The full listing, reproduced exactly, is what the response must contain.

• • • •

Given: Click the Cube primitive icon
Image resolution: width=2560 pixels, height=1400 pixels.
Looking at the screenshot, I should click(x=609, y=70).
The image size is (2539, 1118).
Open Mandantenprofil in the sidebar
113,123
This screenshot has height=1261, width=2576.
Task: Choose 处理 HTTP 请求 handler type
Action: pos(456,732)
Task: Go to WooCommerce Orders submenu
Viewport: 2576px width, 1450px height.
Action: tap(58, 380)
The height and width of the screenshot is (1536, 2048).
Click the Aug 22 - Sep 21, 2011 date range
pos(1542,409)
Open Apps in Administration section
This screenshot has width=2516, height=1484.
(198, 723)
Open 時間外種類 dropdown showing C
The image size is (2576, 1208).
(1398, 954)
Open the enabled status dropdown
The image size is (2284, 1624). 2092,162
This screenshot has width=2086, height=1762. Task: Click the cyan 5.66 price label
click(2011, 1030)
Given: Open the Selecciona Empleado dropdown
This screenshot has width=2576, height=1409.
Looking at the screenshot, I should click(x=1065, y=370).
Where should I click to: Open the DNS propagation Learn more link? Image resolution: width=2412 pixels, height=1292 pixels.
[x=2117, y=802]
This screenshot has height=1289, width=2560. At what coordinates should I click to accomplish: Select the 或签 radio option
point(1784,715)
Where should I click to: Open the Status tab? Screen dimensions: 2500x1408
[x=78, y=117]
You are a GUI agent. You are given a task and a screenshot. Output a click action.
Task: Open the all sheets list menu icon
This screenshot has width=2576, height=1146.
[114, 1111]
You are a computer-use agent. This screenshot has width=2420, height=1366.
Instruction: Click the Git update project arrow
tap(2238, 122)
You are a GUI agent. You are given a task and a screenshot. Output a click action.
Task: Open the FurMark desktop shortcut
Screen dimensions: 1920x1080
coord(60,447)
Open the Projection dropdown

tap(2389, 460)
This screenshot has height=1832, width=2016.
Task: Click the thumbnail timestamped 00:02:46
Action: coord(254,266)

• • • •

## Completed exercise
Given: Click the Cube primitive icon
Image resolution: width=2560 pixels, height=1400 pixels.
Looking at the screenshot, I should click(x=609, y=70).
The image size is (2539, 1118).
Open Mandantenprofil in the sidebar
113,123
This screenshot has height=1261, width=2576.
Task: Choose 处理 HTTP 请求 handler type
Action: pos(456,732)
Task: Go to WooCommerce Orders submenu
Viewport: 2576px width, 1450px height.
Action: tap(58, 380)
The height and width of the screenshot is (1536, 2048).
Click the Aug 22 - Sep 21, 2011 date range
pos(1542,409)
Open Apps in Administration section
This screenshot has width=2516, height=1484.
(198, 723)
Open 時間外種類 dropdown showing C
The image size is (2576, 1208).
(1398, 954)
Open the enabled status dropdown
The image size is (2284, 1624). 2092,162
This screenshot has width=2086, height=1762. Task: Click the cyan 5.66 price label
click(2011, 1030)
Given: Open the Selecciona Empleado dropdown
This screenshot has width=2576, height=1409.
Looking at the screenshot, I should click(x=1065, y=370).
Where should I click to: Open the DNS propagation Learn more link? Image resolution: width=2412 pixels, height=1292 pixels.
[x=2117, y=802]
This screenshot has height=1289, width=2560. At what coordinates should I click to accomplish: Select the 或签 radio option
point(1784,715)
Where should I click to: Open the Status tab? Screen dimensions: 2500x1408
[x=78, y=117]
You are a GUI agent. You are given a task and a screenshot. Output a click action.
Task: Open the all sheets list menu icon
This screenshot has width=2576, height=1146.
[114, 1111]
You are a computer-use agent. This screenshot has width=2420, height=1366.
Instruction: Click the Git update project arrow
tap(2238, 122)
You are a GUI agent. You are given a task and a screenshot. Output a click action.
Task: Open the FurMark desktop shortcut
Screen dimensions: 1920x1080
coord(60,447)
Open the Projection dropdown

tap(2389, 460)
This screenshot has height=1832, width=2016.
Task: Click the thumbnail timestamped 00:02:46
Action: coord(254,266)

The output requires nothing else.